California has the most votes at stake on Super Tuesday, but counting those returns could take a lot longer than usual. Electronic voting machines in more than 20 counties have been scrapped because of security concerns.
In the 2000 presidential election, Riverside became the first county in the nation to move entirely to electronic voting.
"We were very, very nervous knowing no one had done it before. On other hand, it was very exciting knowing we were on the cutting edge of technology, deploying this equipment we knew we were going to be able to count votes quicker," says Riverside County Registrar Barbara Dunmore.
Most of Riverside's 3,700 electronic voting units will not be used as planned this year, however.
A study led by UC Berkeley computer scientist David Wagner revealed that e-voting is not as secure and reliable as it should be. As a result, electronic voting machines were decertified across California.
"We found the voting systems — all three of them we looked at — were susceptible to computer viruses," Wagner says.

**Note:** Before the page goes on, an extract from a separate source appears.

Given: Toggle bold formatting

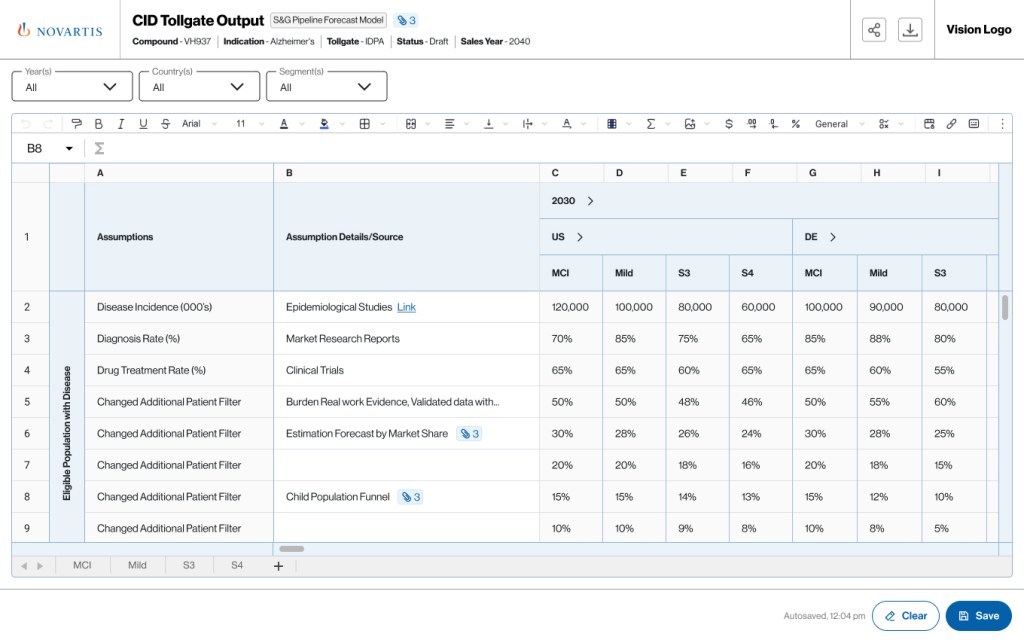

"An attacker could craft a specially tailored computer virus that could spread throughout a county, and once it infected all the voting machines in a county, could miscount or misrecord the votes."
Wagner says any high-tech attacks would have required sophisticated hackers, but the bottom line is that it was possible to throw a close election.

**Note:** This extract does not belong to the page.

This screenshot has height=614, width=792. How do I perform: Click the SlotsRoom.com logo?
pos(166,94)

Now 20 counties are scrambling to prepare for Tuesday's primary. Like Riverside County, most are using election workers to input paper ballots into old-style optical scanners.
Paul Shook is one of the elections workers at county headquarters who now has to hand-feed stacks of paper ballots. They sometimes have to be double-checked and rewritten if a voter makes a mistake or writes in some unofficial candidate.

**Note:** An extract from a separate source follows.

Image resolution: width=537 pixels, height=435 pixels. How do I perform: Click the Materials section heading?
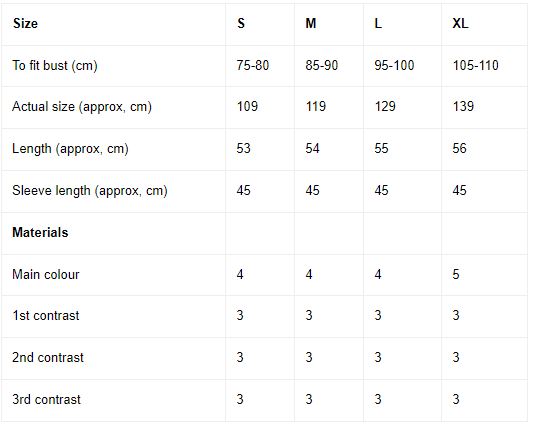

"Mickey Mouse, Donald Duck ... a lot of times you get Superman also," he says.
On election night, county workers here will have to wait for truckloads of paper ballots to be delivered from remote desert and mountain areas.
Dunmore says it's going to mean the election results won't be tallied for hours or even days.
"E-voting went a long way to make sure all votes recorded accurately. To go back to paper that is so labor intensive, it's gonna be a long night election day," Dunmore says.
Some of Riverside's electronic voting machines will still be available for blind or disabled voters. And Dunmore is hopeful that all of the devices will be recertified one day.
"Using all of this paper to me is like charging forward to the past," she says.